Si è addirittura parlato d’una crisi di governo e della possibilità di una “grande coalizione” con l’opposizione. Poi per ora messa da parte.

Assai complicata la geografia dell’opposizione. Salvini soffre di una erosione continua della sua immagine, anche perché tra i suoi alleati Fratelli d’Italia ha deciso di correre in solitudine, per conto proprio, non collocandosi come in passato sulla linea dei leghisti. La Meloni ha fattto manifestazioni da sola dinanzi al parlamento e non ha raccolto l’invito0 della Lega a “occupare” il Senato per protesta. Ancora più distante dagli antichi alleati la posizione di Forza Italia per diretta ispirazione di Berlusconi che ha puntato invece su una posizione di collaborazione e di prudenza, senza attaccare il governo e puntando invece a trovare un accordo con l’Europa, accettando anche il Mes, ragionando sull’urgenza di recuperare 37 miliardi per la nostra economia.

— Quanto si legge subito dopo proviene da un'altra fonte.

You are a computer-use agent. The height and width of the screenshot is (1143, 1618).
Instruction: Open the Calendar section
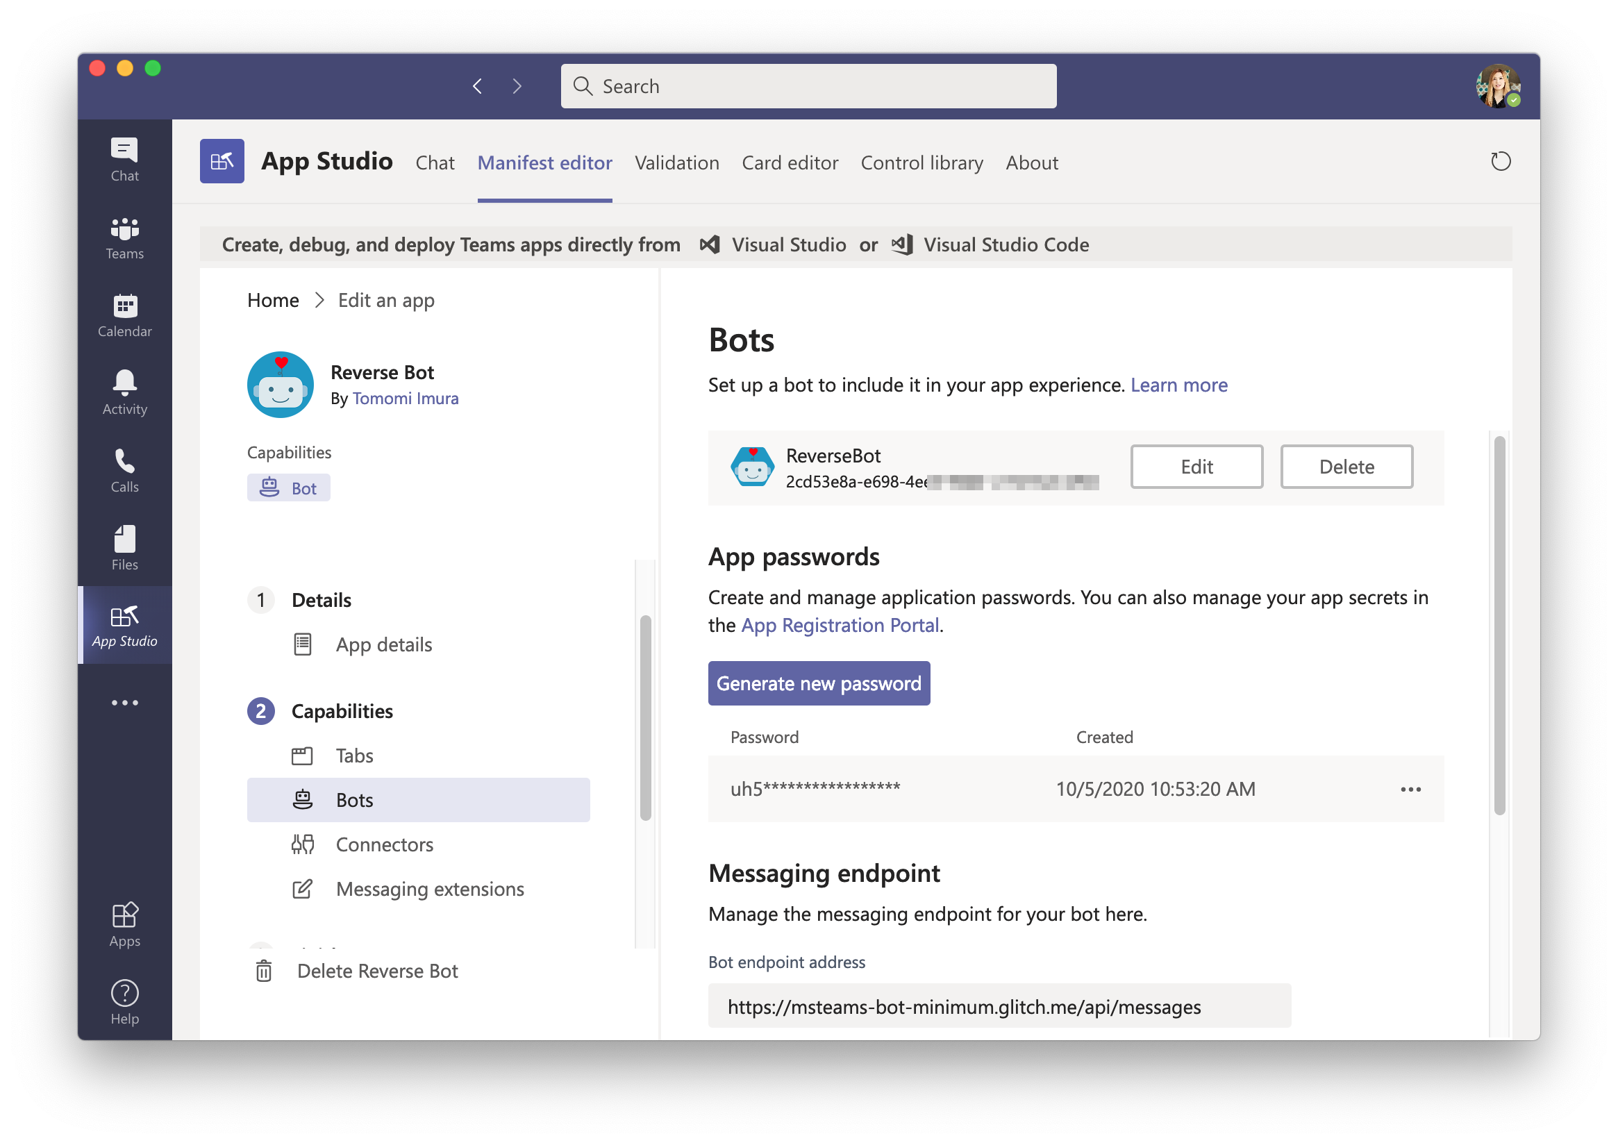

In realtà la struttura dei nostri partiti è frazionata e fragile all’indomani delle elezioni del 2018. Le coalizioni messe insieme, sia al governo, sia all’opposizione, sono sempre state confuse e artificiose. Costruzioni appiccicate con una colla fragile, pronte a squagliarsi. In realtà tutti temono, a questo punto, lo sciogliemento del Parlamento e nuove elezioni politiche che sembeerebbero un viaggio nella nebbia per tutti. Poi in questa situazione particolare una crisi nazionale sarebbe insostenibile. E allora? Con una visione molto “paesana” e di corto respiro i partiti sanno che in autunno ci saranno le elezioni in sei regioni . Una prova generale di come si struttureranno i nuovi rapporti di forza. Questo spiega, oltre alle risse romane, lo scontro che vede, in una girandola disordinata di proposte locali (tra cui spicca la Liguria con un Giovanni Toti alla caccia del consenso che potrebbe sfuggirgli per la non facile situazione della sanità), una battaglia quasi istituzionale. Le regioni e a volte i comuni, contro lo Stato. Ma anche i Comuni contro le regioni. Alle spalle di questa rissa confusa ci sono le istanze della paura dei cittadini d’una ripresa del contagio e l’ansia di molti settori economici in pesante crisi, per non parlare della disoccupazione diffusa che avanza. Tutte le regioni italiane (e la Liguria ancora una volta in prima fila) prevedono una disastrosa stagione turistica che si chiuderà alla vigilia del voto. Difficile puntare alle strategie e a una visione di largo spazio. Occhi bassi e caccia al voto. Sempre che i cittadini abbiano voglia di andare alle urne. Con quale entusiasmo e con quali simpatie? L’ossessione alla comunicazione (ecco una riflessione per Toti) può sempre ritorcesi contro come uno tsunami.